*DOCUMENT TEXT:*
Purpose of the Study:

  • To develop a Ground Control Point (GCP)-free method for in situ free-surface velocity measurement using photogrammetry.
  • To enhance the accuracy and applicability of space-time image velocimetry (STIV) for shallow flow analysis.

Main Methods:

  • Combined space-time image velocimetry (STIV) with direct sensor orientation (DSO) photogrammetry.
  • Utilized a laser distance meter (LDM) for camera positioning and orientation, incorporating lens distortion and oblique shooting angles into the measurement model.
  • Calibrated camera intrinsic parameters and LDM relative position using a planar chessboard.

Main Results:

  • The designed device enables GCPs-free surface velocity measurement under oblique shooting angles.
  • The direct sensor orientation-space-time image velocimetry (DSO-STIV) demonstrated good transferability and operability for in situ measurements.
  • The method proved superior to traditional instruments for shallow free-surface flows due to its non-intrusive, whole-field, high-resolution nature.

Conclusions:

  • The developed DSO-STIV system offers an effective, non-intrusive solution for characterizing shallow free-surface flows.
  • The combined uncertainty analysis provides a valuable framework for error assessment in free-surface velocity measurements.
  • This technique improves the ability to characterize complex flows in laboratory and field environments.

*SUPPLIED DATA:*
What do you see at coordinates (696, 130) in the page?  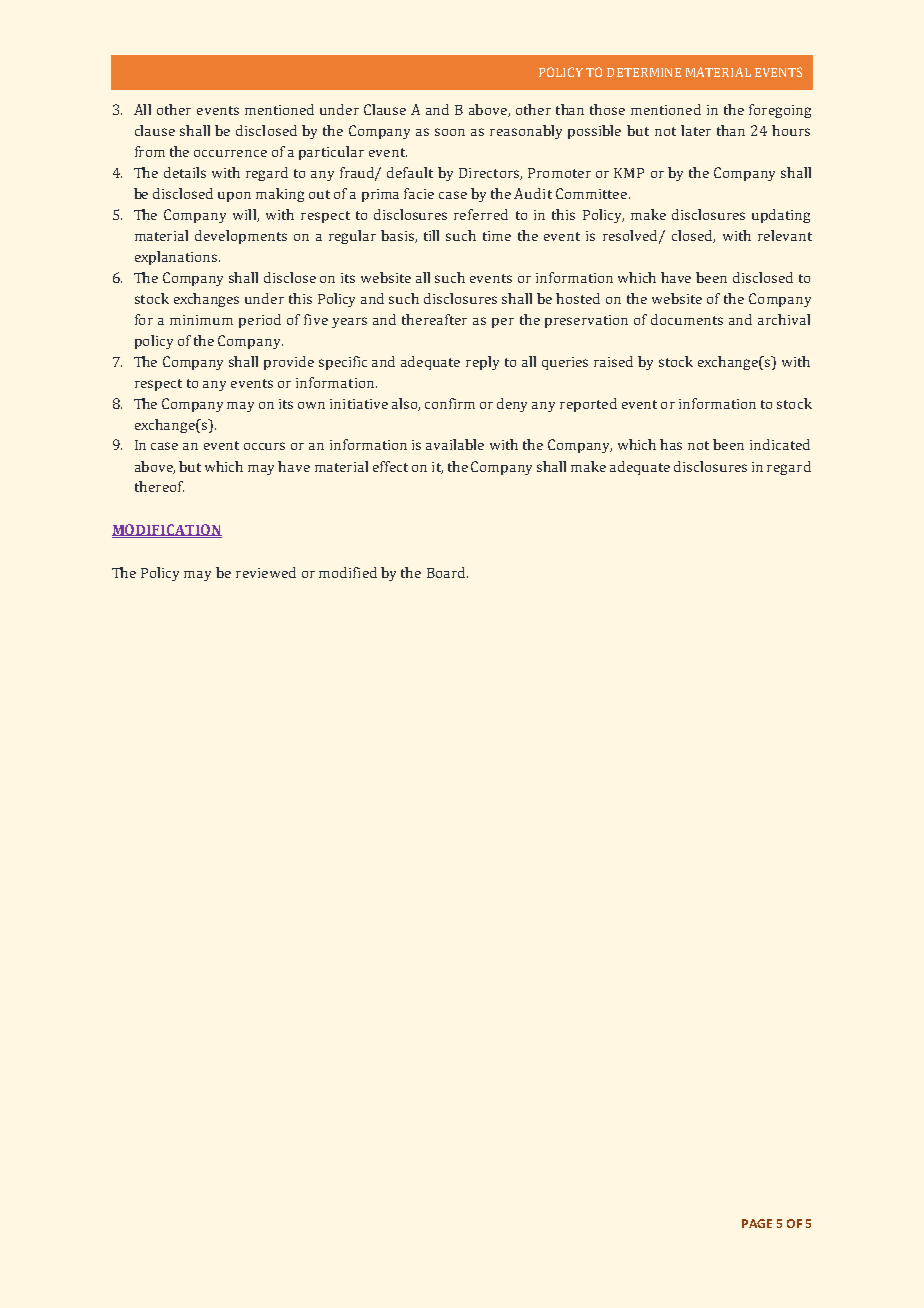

*EXERCISE INSTRUCTIONS:* According to the study summary, what was used to calibrate the camera's intrinsic parameters and the relative position of the laser distance meter?

*RESPONSE TO THIS TASK:* A planar chessboard.